**WORK TO COMPLETE:**
Lines to restate from the data below: from the one containing "Image resolution: width=1046" to the one containing "right the pink", both included. Give them again exactly, and only them.

(Extracted data entries)
== Segment start ==

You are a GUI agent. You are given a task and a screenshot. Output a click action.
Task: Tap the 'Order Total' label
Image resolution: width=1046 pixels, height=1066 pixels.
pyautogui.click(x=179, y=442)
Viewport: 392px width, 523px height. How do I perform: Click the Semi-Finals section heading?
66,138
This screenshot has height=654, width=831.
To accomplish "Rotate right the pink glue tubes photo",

== Segment end ==
== Segment start ==

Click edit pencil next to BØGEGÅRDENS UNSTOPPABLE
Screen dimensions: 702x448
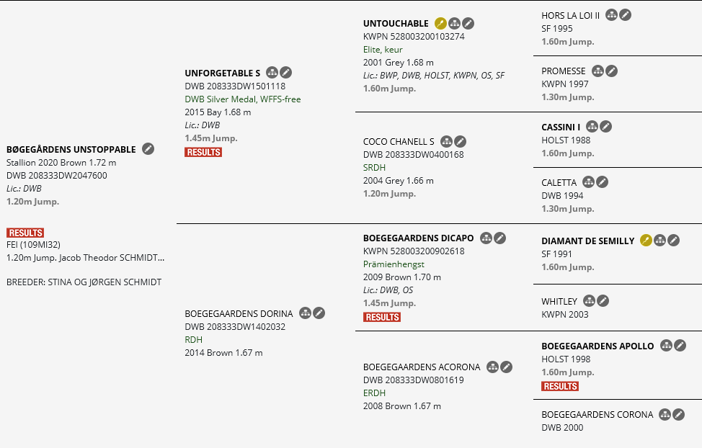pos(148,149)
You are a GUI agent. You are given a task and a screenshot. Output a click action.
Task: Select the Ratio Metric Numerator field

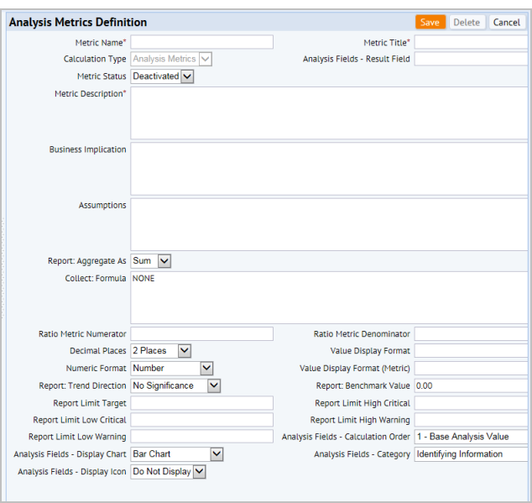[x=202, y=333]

== Segment end ==

**SOLUTION FOR THIS TASK:**
Image resolution: width=1046 pixels, height=1066 pixels.
pyautogui.click(x=179, y=442)
Viewport: 392px width, 523px height. How do I perform: Click the Semi-Finals section heading?
66,138
This screenshot has height=654, width=831.
To accomplish "Rotate right the pink glue tubes photo",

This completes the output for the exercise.